While bacteria are used in manufacture proteins for medicine and industry, the bugs often disrupt its production of proteins. Due to disruption, proteins fall apart, get cut up inside the bacteria, get unfolded and tangled which results in unstable proteins that is not good for maintaining their functions.
A research team led by James Bardwell, who is a professor of molecular, cellular and developmental biology and of biological chemistry, as well as a Howard Hughes Medical Institute investigator, at the University of Michigan, discovered a molecular helper to assist bacteria in making larger quantities of stable and functional proteins. During the first part of the research, the team designed biosensors, which directly link protein stability to the antibiotic resistant of bacteria, bugs. When a poor functional protein was inserted into the middle of the biosensors in the bacterium, the antibiotics resist bugs. When the protein is stabilized that resistance of bug, which gets disrupted, is restored.
The research team then experimented this unstable protein with E. Coli. They inserted this protein in E. Coli, which forced the bacteria to either adapt by improving protein stability or die when exposed to antibiotics. The scientists then increased antibiotic resistance and protein stability, which helped them isolate the bacteria that produced up to 700 times more of the previously unstable protein.
While looking back to see why these bacteria were so much better at producing proteins, the scientists found that the cradle-shaped molecular called Spy assists in protein refolding and protects unstable proteins from being cut up or colliding with other proteins. With a molecular assistant, the bacteria will produce better and stable proteins with protection provided by Spy.

# [Dataset extract]
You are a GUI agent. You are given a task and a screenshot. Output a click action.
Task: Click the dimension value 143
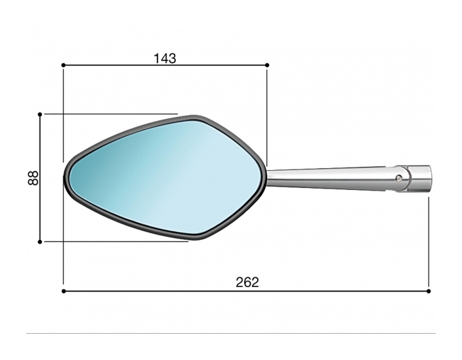165,58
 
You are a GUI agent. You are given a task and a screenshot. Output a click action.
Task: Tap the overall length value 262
247,282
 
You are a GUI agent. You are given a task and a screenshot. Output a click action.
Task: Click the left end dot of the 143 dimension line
63,65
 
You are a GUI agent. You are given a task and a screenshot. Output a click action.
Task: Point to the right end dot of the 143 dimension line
267,65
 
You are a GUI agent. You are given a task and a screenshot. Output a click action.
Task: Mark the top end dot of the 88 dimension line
40,114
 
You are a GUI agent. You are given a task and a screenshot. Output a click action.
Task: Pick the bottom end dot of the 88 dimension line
40,241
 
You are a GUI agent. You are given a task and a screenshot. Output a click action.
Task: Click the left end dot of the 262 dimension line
63,290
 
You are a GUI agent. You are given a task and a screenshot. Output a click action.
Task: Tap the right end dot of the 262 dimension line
429,290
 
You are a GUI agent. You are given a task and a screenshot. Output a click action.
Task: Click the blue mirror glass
164,177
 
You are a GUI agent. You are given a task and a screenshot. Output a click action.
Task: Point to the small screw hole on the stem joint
400,177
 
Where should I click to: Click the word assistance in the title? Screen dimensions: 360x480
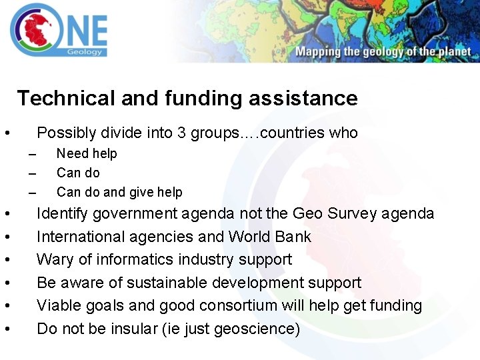(x=303, y=99)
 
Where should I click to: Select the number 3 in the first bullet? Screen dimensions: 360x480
(x=181, y=133)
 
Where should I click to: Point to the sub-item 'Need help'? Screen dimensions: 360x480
(x=87, y=153)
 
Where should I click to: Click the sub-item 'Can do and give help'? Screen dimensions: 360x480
(x=119, y=192)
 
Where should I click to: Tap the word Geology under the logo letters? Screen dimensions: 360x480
(x=85, y=52)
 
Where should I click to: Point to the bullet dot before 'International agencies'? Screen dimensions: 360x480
(x=6, y=237)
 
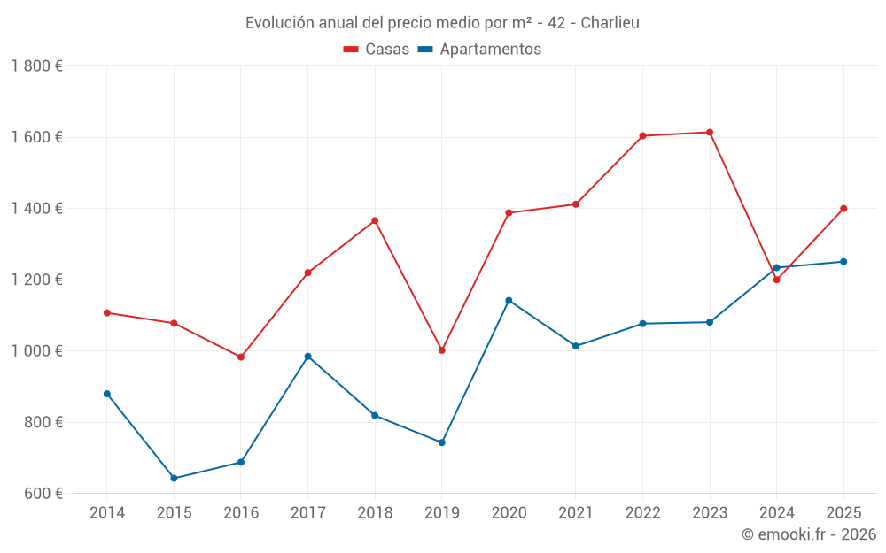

# [Problem A]
In the passage on bacterial protein production, how many times more of the previously unstable protein did the isolated bacteria produce?
# [Problem B]
Transcribe the passage on bacterial protein production, starting with "The research team" and going on through "previously unstable protein.".
The listing is not needed for this work.

# [Written response A]
Up to 700 times more.

# [Written response B]
The research team then experimented this unstable protein with E. Coli. They inserted this protein in E. Coli, which forced the bacteria to either adapt by improving protein stability or die when exposed to antibiotics. The scientists then increased antibiotic resistance and protein stability, which helped them isolate the bacteria that produced up to 700 times more of the previously unstable protein.